### Exercise:
Please retype all the records below exactly as they read.

Dataset entries
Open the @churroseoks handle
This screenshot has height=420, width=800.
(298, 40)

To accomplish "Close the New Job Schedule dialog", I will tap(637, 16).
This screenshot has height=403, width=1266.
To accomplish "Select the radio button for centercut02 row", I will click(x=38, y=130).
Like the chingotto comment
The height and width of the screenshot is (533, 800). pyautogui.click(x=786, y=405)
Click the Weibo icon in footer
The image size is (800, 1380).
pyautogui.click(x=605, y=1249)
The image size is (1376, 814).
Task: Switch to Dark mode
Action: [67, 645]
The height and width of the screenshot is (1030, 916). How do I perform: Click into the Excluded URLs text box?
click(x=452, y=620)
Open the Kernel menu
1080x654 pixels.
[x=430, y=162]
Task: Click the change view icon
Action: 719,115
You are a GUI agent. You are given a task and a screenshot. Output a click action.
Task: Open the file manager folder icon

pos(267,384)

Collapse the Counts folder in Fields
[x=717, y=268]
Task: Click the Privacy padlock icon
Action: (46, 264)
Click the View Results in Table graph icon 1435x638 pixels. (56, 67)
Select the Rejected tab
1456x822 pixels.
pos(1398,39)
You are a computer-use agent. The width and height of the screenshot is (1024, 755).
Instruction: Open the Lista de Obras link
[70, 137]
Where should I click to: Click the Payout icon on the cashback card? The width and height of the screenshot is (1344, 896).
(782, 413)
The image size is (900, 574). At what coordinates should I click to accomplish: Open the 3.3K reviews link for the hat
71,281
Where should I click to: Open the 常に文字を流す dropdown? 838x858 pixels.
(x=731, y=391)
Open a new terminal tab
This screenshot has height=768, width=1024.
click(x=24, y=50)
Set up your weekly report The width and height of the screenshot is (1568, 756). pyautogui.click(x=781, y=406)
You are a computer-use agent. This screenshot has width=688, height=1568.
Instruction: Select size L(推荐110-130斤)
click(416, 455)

### Exercise result:
Open the @churroseoks handle
This screenshot has height=420, width=800.
(298, 40)

To accomplish "Close the New Job Schedule dialog", I will tap(637, 16).
This screenshot has height=403, width=1266.
To accomplish "Select the radio button for centercut02 row", I will click(x=38, y=130).
Like the chingotto comment
The height and width of the screenshot is (533, 800). pyautogui.click(x=786, y=405)
Click the Weibo icon in footer
The image size is (800, 1380).
pyautogui.click(x=605, y=1249)
The image size is (1376, 814).
Task: Switch to Dark mode
Action: [67, 645]
The height and width of the screenshot is (1030, 916). How do I perform: Click into the Excluded URLs text box?
click(x=452, y=620)
Open the Kernel menu
1080x654 pixels.
[x=430, y=162]
Task: Click the change view icon
Action: 719,115
You are a GUI agent. You are given a task and a screenshot. Output a click action.
Task: Open the file manager folder icon

pos(267,384)

Collapse the Counts folder in Fields
[x=717, y=268]
Task: Click the Privacy padlock icon
Action: (46, 264)
Click the View Results in Table graph icon 1435x638 pixels. (56, 67)
Select the Rejected tab
1456x822 pixels.
pos(1398,39)
You are a computer-use agent. The width and height of the screenshot is (1024, 755).
Instruction: Open the Lista de Obras link
[70, 137]
Where should I click to: Click the Payout icon on the cashback card? The width and height of the screenshot is (1344, 896).
(782, 413)
The image size is (900, 574). At what coordinates should I click to accomplish: Open the 3.3K reviews link for the hat
71,281
Where should I click to: Open the 常に文字を流す dropdown? 838x858 pixels.
(x=731, y=391)
Open a new terminal tab
This screenshot has height=768, width=1024.
click(x=24, y=50)
Set up your weekly report The width and height of the screenshot is (1568, 756). pyautogui.click(x=781, y=406)
You are a computer-use agent. This screenshot has width=688, height=1568.
Instruction: Select size L(推荐110-130斤)
click(416, 455)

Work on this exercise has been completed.